Only those with agendas have ideals. The concept that sex determines effective
leadership is no more true than age determines wisdom. Wisdom does not come
from experience alone; wisdom is the pruning and molding of behavior based upon
learning from experience. As a species, we continue to seek that wisdom.
Nature
provides sexual difference because it is genetically and evolutionarily
advantageous. Two perspectives work together to create effective leadership the
way two hands hold a baby. They do not hold the baby in the exact same spot and
often come from opposing sides; but they have the same goal: don't drop the
baby. Just as holding the infant with a single hand is riskier than two, the
potential for family discord increases when a single voice reigns. The ability
to adapt comes from diversity and flexibility. Consider the role of smell in
physical attraction. What makes a person smell good or bad? The immune system.

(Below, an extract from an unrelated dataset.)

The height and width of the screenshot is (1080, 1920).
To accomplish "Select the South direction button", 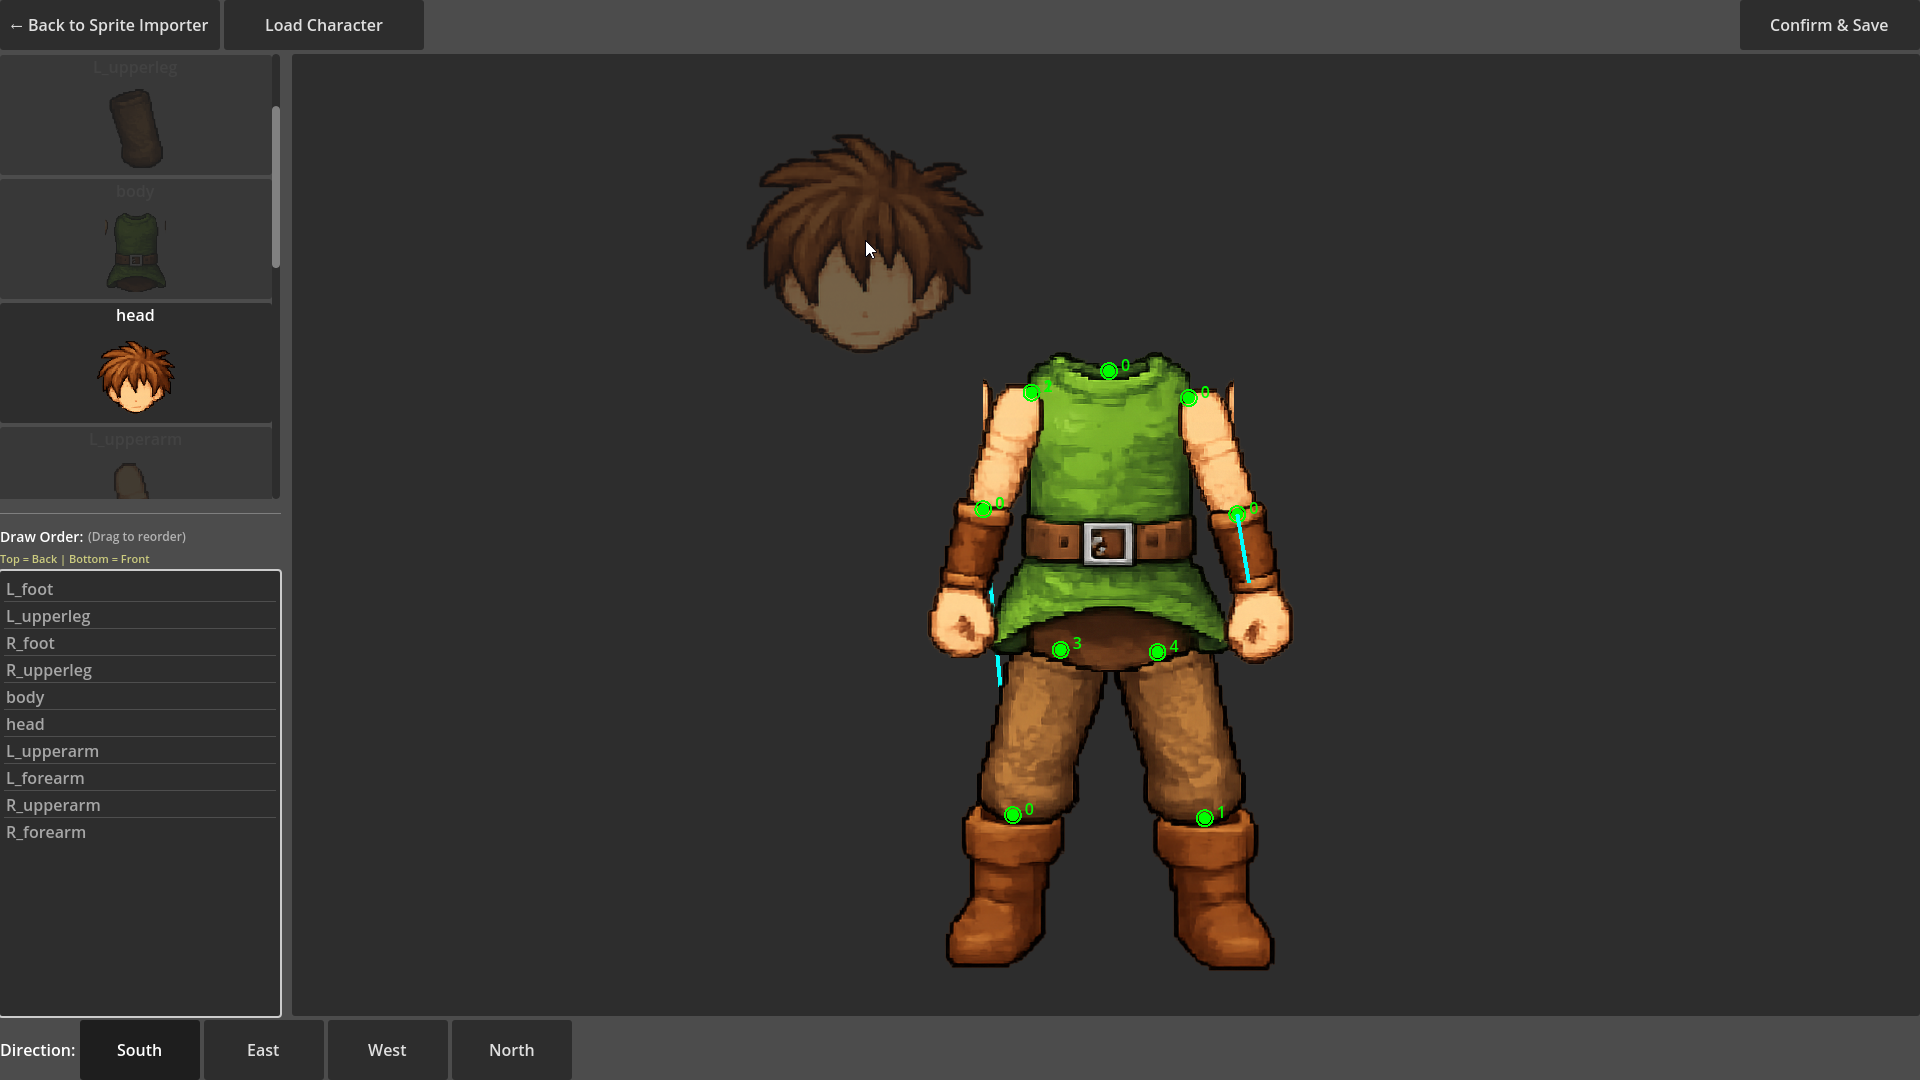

People with similar immune systems do not smell as good to us as people with
divergent immune systems. Nature has written into our very sense of preference
the predisposition of diversity.
Marriage
is much more complicated than how we differ from each other, physically,
mentally, or whether either or both of us has a 'Y' chromosome. Marriage is a
contract among members of a group to define the atomic or indivisible unit of
society. It resolves the world into parent/children pixels. Considering the
span of human existence, the nuclear family is a recent innovation. Even the
idea that children belong to the pair of genetic donors only came into being
once tribes coalesced into larger populations. Prehistoric children belonged to
the tribe and the elders raised them. Mothers and fathers were typically
post-adolescent, children by today's standards. The very concept of a father
was dubious as persistent monogamy was the aberration, not the rule. We are,
after all, animals. In the age of caves and saber-tooths, marriage served no
purpose. It is when tribes became cities that the institution became valuable.